Your assignment: Within the listing below, please copy exactly the lines between the line holding "Image resolution: width=1568" and the line holding "Given: Launch CloudShell", inclusive.

Information:

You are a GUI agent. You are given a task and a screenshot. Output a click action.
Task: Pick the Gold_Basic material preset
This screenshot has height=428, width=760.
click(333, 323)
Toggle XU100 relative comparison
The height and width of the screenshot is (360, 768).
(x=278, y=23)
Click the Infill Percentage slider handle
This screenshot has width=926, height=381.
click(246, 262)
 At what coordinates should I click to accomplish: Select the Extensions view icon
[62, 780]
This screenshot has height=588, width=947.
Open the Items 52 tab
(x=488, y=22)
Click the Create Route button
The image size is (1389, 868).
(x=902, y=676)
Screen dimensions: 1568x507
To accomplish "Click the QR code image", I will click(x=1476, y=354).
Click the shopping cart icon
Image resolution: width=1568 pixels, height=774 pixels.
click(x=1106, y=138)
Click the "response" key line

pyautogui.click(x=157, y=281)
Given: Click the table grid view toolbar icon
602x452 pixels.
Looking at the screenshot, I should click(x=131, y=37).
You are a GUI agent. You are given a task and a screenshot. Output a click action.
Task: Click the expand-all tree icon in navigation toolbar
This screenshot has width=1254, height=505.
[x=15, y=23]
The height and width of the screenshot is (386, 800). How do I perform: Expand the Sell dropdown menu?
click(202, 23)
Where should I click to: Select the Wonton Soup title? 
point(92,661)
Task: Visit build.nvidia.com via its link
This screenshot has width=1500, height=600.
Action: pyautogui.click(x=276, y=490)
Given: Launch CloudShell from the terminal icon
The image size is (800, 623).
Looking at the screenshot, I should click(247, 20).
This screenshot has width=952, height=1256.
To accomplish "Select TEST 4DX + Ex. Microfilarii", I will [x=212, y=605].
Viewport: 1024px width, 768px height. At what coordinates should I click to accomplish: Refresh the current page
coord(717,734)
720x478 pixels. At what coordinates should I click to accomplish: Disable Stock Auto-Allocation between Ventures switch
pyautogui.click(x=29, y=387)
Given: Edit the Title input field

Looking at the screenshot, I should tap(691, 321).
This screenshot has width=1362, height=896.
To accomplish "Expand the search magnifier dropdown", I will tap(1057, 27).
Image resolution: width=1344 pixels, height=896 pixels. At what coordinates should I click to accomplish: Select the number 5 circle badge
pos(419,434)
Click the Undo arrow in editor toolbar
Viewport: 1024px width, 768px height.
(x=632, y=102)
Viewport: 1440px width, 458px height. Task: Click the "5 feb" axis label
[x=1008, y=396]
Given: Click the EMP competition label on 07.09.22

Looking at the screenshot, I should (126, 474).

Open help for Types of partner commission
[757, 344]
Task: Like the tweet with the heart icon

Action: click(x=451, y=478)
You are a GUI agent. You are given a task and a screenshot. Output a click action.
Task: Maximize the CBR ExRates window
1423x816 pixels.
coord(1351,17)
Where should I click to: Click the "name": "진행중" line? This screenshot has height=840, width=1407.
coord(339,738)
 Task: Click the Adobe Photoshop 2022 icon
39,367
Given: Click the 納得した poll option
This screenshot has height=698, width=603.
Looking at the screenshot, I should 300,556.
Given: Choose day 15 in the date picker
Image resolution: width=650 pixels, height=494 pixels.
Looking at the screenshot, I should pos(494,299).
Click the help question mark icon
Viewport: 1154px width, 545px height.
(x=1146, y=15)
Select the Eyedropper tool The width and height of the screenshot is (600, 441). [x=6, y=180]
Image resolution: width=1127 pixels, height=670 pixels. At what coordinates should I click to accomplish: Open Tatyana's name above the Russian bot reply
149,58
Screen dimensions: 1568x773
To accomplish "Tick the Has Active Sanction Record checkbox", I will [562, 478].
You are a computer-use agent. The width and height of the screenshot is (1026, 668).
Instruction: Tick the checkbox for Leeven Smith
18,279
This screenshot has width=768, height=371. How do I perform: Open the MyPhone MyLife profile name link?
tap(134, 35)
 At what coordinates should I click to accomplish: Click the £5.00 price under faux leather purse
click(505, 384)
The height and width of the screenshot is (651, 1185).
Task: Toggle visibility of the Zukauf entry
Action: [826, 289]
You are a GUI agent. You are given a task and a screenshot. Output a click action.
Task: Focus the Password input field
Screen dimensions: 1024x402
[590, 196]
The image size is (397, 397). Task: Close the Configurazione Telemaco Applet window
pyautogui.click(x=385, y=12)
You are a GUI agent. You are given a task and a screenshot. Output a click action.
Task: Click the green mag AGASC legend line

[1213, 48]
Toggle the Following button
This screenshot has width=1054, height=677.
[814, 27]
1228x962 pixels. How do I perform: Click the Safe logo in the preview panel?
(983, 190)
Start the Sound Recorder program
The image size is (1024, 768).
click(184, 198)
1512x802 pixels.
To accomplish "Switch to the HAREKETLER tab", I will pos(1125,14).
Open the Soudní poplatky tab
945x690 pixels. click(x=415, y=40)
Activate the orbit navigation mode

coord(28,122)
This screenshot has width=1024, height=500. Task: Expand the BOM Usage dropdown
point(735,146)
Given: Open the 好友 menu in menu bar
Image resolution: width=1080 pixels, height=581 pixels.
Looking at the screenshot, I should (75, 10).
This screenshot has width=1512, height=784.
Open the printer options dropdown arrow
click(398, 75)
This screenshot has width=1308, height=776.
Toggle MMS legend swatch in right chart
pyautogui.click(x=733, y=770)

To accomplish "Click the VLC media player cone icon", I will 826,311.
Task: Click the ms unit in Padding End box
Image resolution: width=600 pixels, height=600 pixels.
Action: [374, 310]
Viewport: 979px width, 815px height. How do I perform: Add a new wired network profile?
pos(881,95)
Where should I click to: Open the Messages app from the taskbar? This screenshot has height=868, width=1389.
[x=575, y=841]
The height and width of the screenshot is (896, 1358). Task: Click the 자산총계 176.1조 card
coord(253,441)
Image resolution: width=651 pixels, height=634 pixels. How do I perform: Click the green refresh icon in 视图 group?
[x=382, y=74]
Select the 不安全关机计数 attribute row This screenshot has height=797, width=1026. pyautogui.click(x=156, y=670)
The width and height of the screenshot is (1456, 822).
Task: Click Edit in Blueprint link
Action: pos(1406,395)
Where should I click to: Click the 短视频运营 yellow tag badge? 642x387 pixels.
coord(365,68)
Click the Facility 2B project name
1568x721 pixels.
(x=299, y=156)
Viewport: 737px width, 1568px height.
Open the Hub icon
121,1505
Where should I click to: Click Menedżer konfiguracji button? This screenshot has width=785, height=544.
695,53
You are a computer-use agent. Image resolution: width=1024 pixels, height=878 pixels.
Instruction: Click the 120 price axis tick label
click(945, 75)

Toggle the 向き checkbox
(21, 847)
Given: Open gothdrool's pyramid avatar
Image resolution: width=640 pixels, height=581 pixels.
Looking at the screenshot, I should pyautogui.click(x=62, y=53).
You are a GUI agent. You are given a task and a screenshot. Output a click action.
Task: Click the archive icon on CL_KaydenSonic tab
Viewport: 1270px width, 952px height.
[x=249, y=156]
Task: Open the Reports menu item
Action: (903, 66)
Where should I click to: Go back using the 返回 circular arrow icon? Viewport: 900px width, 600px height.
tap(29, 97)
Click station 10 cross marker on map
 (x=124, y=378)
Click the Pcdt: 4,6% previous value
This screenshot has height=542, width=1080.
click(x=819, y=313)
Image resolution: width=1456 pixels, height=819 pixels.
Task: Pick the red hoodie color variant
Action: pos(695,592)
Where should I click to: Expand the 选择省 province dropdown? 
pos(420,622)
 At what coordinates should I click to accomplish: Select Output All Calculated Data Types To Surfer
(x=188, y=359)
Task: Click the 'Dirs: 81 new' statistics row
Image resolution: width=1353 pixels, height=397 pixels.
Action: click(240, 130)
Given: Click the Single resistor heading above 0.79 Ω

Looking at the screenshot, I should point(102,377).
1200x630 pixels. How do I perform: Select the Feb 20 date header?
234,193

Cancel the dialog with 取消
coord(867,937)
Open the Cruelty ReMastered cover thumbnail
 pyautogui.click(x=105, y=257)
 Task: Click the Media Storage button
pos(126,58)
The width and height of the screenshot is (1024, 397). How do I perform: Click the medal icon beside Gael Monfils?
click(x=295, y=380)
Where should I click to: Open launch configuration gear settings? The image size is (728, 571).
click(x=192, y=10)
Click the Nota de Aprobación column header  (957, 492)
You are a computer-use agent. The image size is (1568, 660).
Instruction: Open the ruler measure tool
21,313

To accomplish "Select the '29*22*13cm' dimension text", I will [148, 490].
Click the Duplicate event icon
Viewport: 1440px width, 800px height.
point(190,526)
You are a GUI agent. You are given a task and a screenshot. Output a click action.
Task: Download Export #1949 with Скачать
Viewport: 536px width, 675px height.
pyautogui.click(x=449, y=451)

Answer to this task:
Image resolution: width=1568 pixels, height=774 pixels.
click(x=1106, y=138)
Click the "response" key line

pyautogui.click(x=157, y=281)
Given: Click the table grid view toolbar icon
602x452 pixels.
Looking at the screenshot, I should click(x=131, y=37).
You are a GUI agent. You are given a task and a screenshot. Output a click action.
Task: Click the expand-all tree icon in navigation toolbar
This screenshot has width=1254, height=505.
[x=15, y=23]
The height and width of the screenshot is (386, 800). How do I perform: Expand the Sell dropdown menu?
click(202, 23)
Where should I click to: Select the Wonton Soup title? 
point(92,661)
Task: Visit build.nvidia.com via its link
This screenshot has width=1500, height=600.
Action: pyautogui.click(x=276, y=490)
Given: Launch CloudShell from the terminal icon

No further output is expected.